Gretchen Beaufoy enfrentó a su hermana de forma frívola y directa. Su sobrina era tan parecida a ella que su propia hermana, Susan, no podía mirarle la cara sin relacionarla a su hija cada vez que le reprochaba algo en referencia de sus actitudes tristes y de hundimiento. Cabellos negros, piel blanca, ojos oscuros y pecas en nariz y mejillas. Era como escuchar una versión adulta de Elizabeth.

—Pobre Elizabeth, ha cumplido diez, de nuevo, encerrada en estas paredes. ¿Podrías dejarme sacarla a caminar al campo?

—No —contestó Susan.

—Que penitencia inmerecida le adjudicas —dijo desconsolada—. Que la arrastres a un destino como el que quieres para el tuyo, es lo más egoísta que harás con ella. Si hubiese sabido que llegarías para encerrarte y no para la búsqueda de sanación y una mejor vida, te hubiera dejado ir a cualquier otro lado. Ya no puedo ser testigo de esto, Susan —después, erguida y con dureza, comunicó, soportando el nudo entre su garganta —. Ha llegado la hora de dejarte por tu cuenta.

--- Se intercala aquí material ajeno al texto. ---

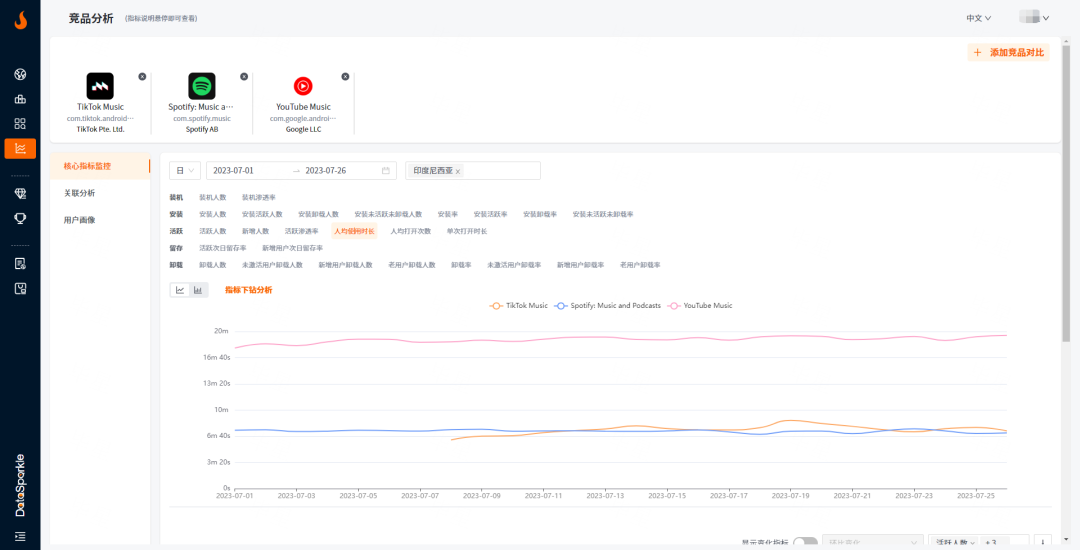Click the start date field 2023-07-01

(x=234, y=171)
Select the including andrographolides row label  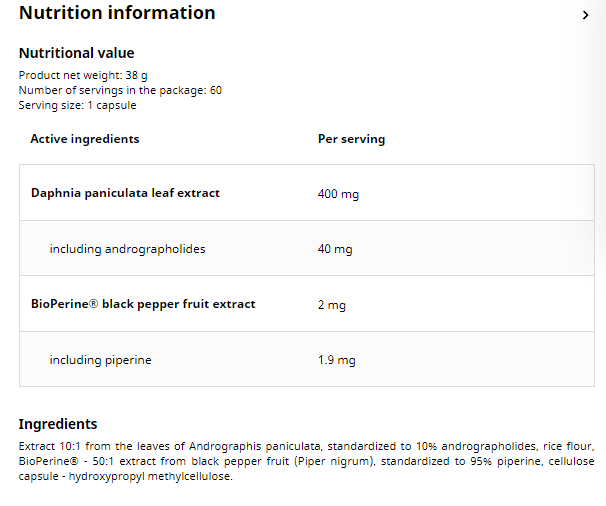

—¡Detente! No puedes irte, así como así —exclamó Susan Schweizer con mortificación— ¿Cómo haré para surtir los alimentos?

—Tendrás que decidir entre salir o morir de hambre, hermana.

—Moriré de hambre —dijo Susan con determinación. La expresión en sus mirada, indicaba un profundo y desconocedor miedo, cual pretendía convertirse en odio.

—Por ti, podrías morir de hambre, no me queda duda ¿y Elizabeth? ¿le preguntarás lo que quiere? Supongo que no —expresó en decepción—. Me marcho. Pero antes, ha faltado un último regalo que entregarle a mi sobrina. ¿Puedo entregárselo o eso también me será negado?

Susan asintió con la cabeza, apretando los puños.

—Le haré entrega y me iré para siempre.

Gretchen Beaufoy subió las escaleras y obsequió un nuevo libro a su sobrina, uno repleto de oraciones de la iglesia.

—Algún día tendrás que conocer más que las agobiantes paredes de esta casa, mi niña. Tal vez lo primero que haga cuando suceda, sea llevarte a misa, para dar gracias por el acontecimiento. Confío en que tu madre razone y no tarde más tiempo —Gretchen besó la frente de su sobrina y se retiró con dirección a su hermana a la primera planta, donde cruzó en silencio aquella puerta, sin esperanza de volver a verlas.

Susan Schweizer pensó por horas en el comedor, comiendo a duras penas el pedazo de tarta que llevó su hermana, en la casa que le regaló, en un poblado al que la guio. Demasiados sacrificios. Recaía la culpa. Sus ojos se cubrieron en un llanto explosivo, desahogó penas. Antes de que se hincharan sus ojos, frenó el llanto estrépito. Tomó calma y fue hacia su hija.

—Beth —dijo la señora Schweizer, suavemente —¿Qué te parece si vamos a la iglesia este domingo que viene?

—¿La iglesia? —Elizabeth se mostró asombrada.

—Sí, Elizabeth. ¿Te parece irrealizable?

—Hace mucho que no vamos a la iglesia… me gustaría mucho, mamá.

—Bien, así se hará… —Susan Schweizer dio una sonrisa a su hija. Caminó hacia su cuarto y reposó con calma en el colchón, pensando en silencio, logró finalmente divagar hasta que el sueño venció sus temores.